The EFF sued AT&T in January for violating laws and the privacy of its users by collaborating with the NSA. The lawsuit stemmed from a report in the New York Times that claimed the NSA was working with major telecommunications companies to monitor traffic moving across their networks, including instant messages, e-mails and phone calls.
The Los Angeles Times followed the NYT report on December 26, 2005 by reporting that AT&T had given the NSA a "direct hookup" into a database that records information about all domestic phone calls. The EFF said the agency mined the contents of Internet and phone communications for "suspicious names, numbers, and words."
AT&T was also referenced alongside BellSouth and Verizon in a USA Today report that alleged the NSA had been collecting domestic calling records of millions of Americans. The Bush administration previously asserted that its spying program only involved calls made internationally. BellSouth and Verizon have denied involvement in the program.
Wired says it obtained the documents from an anonymous source close to the litigation. They come from the EFF's primary witness in the case, former AT&T employee and whistle-blower Mark Klein, and include eight pages of AT&T documents marked "proprietary."
According to the EFF's complaint, "AT&T has given the government unfettered access to its over 300 terabyte 'Daytona' database of caller information -- one of the largest databases in the world." The group also alleges that AT&T opened its network to "wholesale surveillance by the NSA" and has broken privacy laws.
While Wired believes the documents are excerpted from those filed in the EFF's lawsuit, it says a court order prevents the news organization from comparing them.
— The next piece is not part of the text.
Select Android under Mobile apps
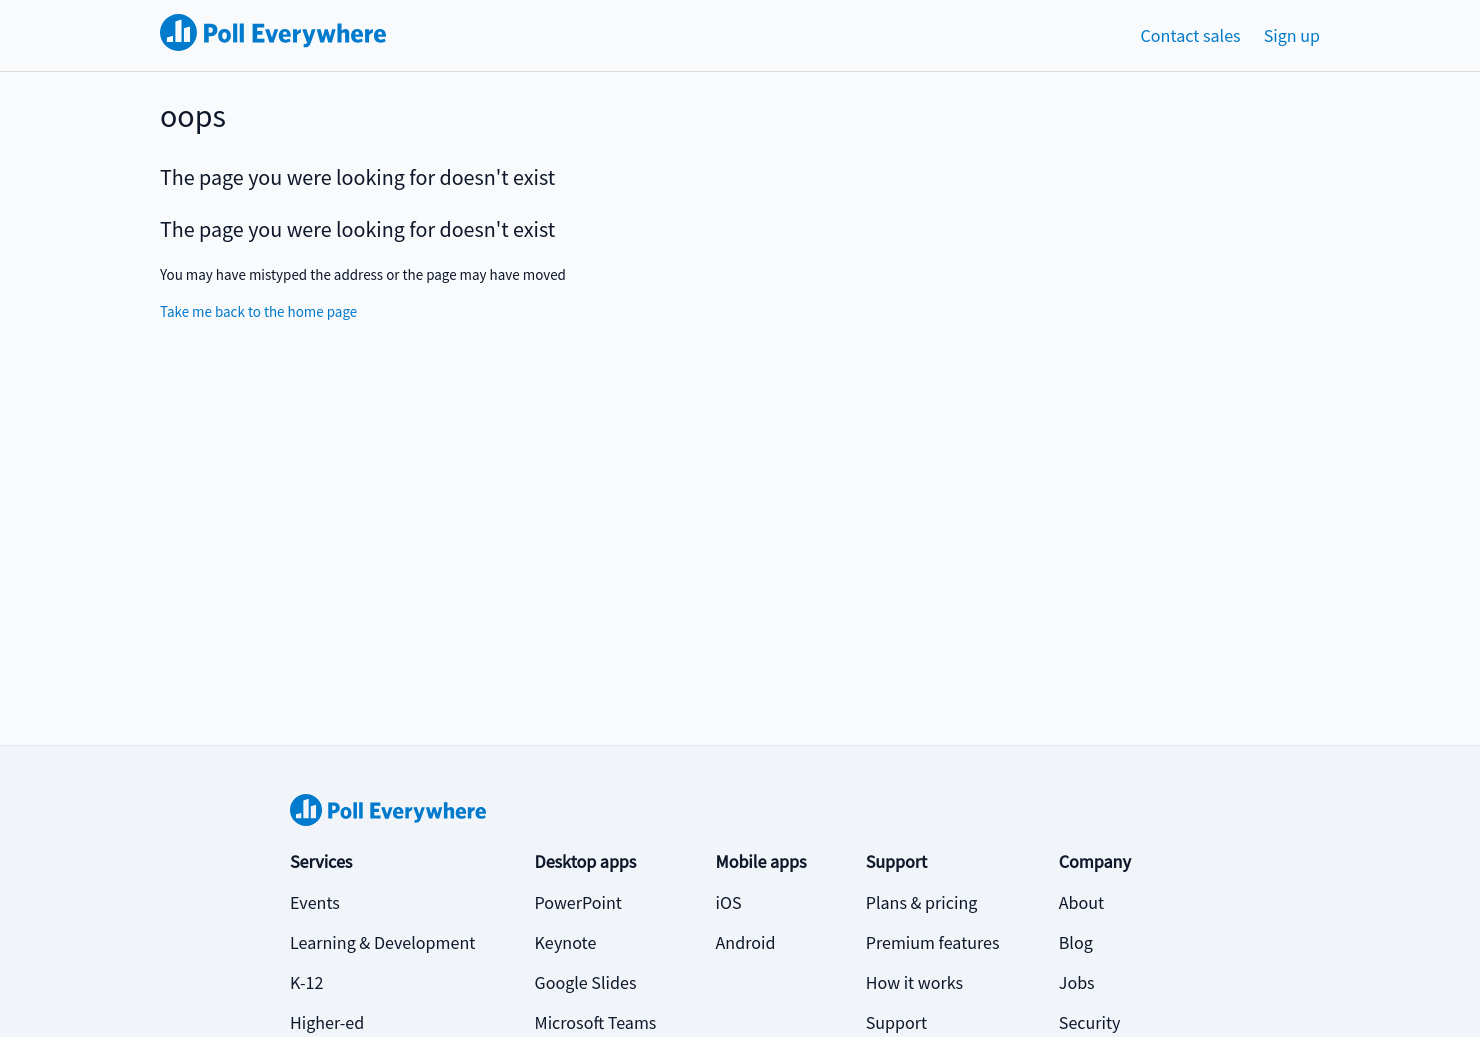The width and height of the screenshot is (1480, 1037). [745, 943]
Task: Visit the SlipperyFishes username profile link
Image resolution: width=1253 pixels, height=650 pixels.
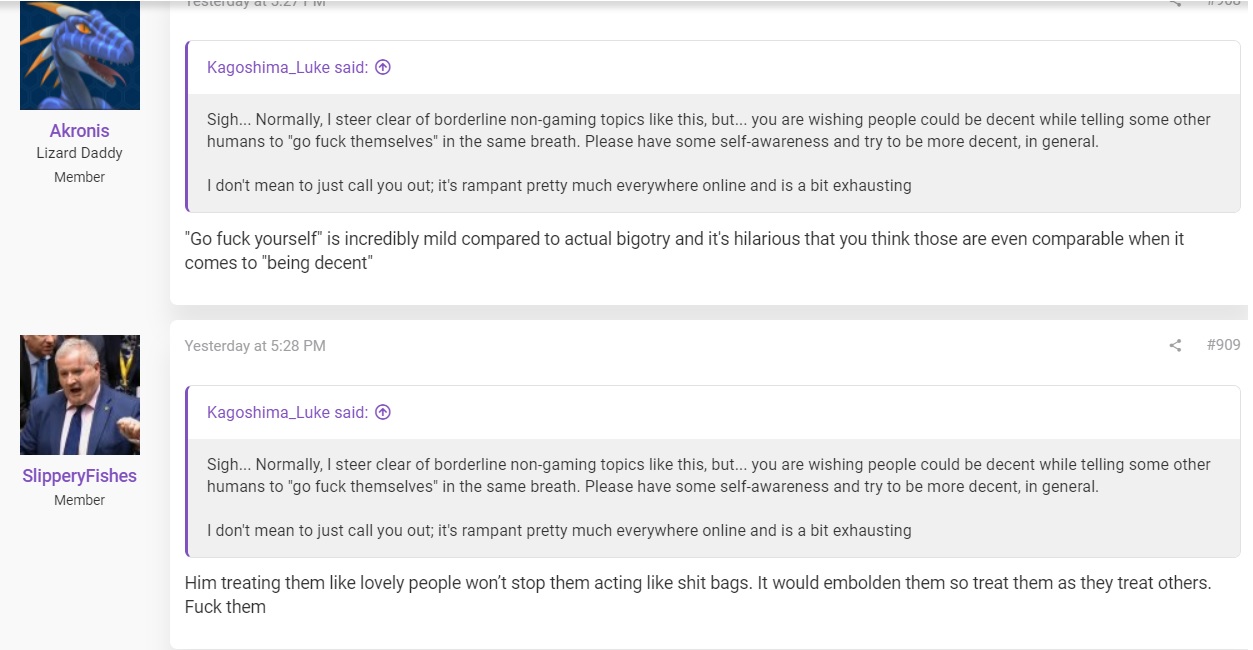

In turn, Wired has filed a motion asking the court to unseal the evidence. The San Francisco Chronicle, the Los Angeles Times, the San Jose Mercury News, the Associated Press and Bloomberg have filed similar motions.
At least one Democrat on the Federal Communications Commission has pushed for a federal investigation into the legality of the domestic spying program, saying it may have broken communications laws which protect the privacy of American's phone call records unless the customer approves their release.
"AT&T claims information in the file is proprietary and that it would suffer severe harm if it were released," explained Wired editor Evan Hansen. "Based on what we've seen, Wired News disagrees. In addition, we believe the public's right to know the full facts in this case outweighs AT&T's claims to secrecy."
"Before publishing these documents we showed them to independent security experts, who agreed they pose no danger to AT&T," Hansen added.
However, the Bush administration may beg to differ on that assessment. U.S. Attorney General Alberto Gonzales said on Sunday that journalists could be prosecuted for publishing classified information. He added that the government would track calls made by reporters as part of any investigation, noting that the First Amendment right of a free press is not absolute when it comes to national security.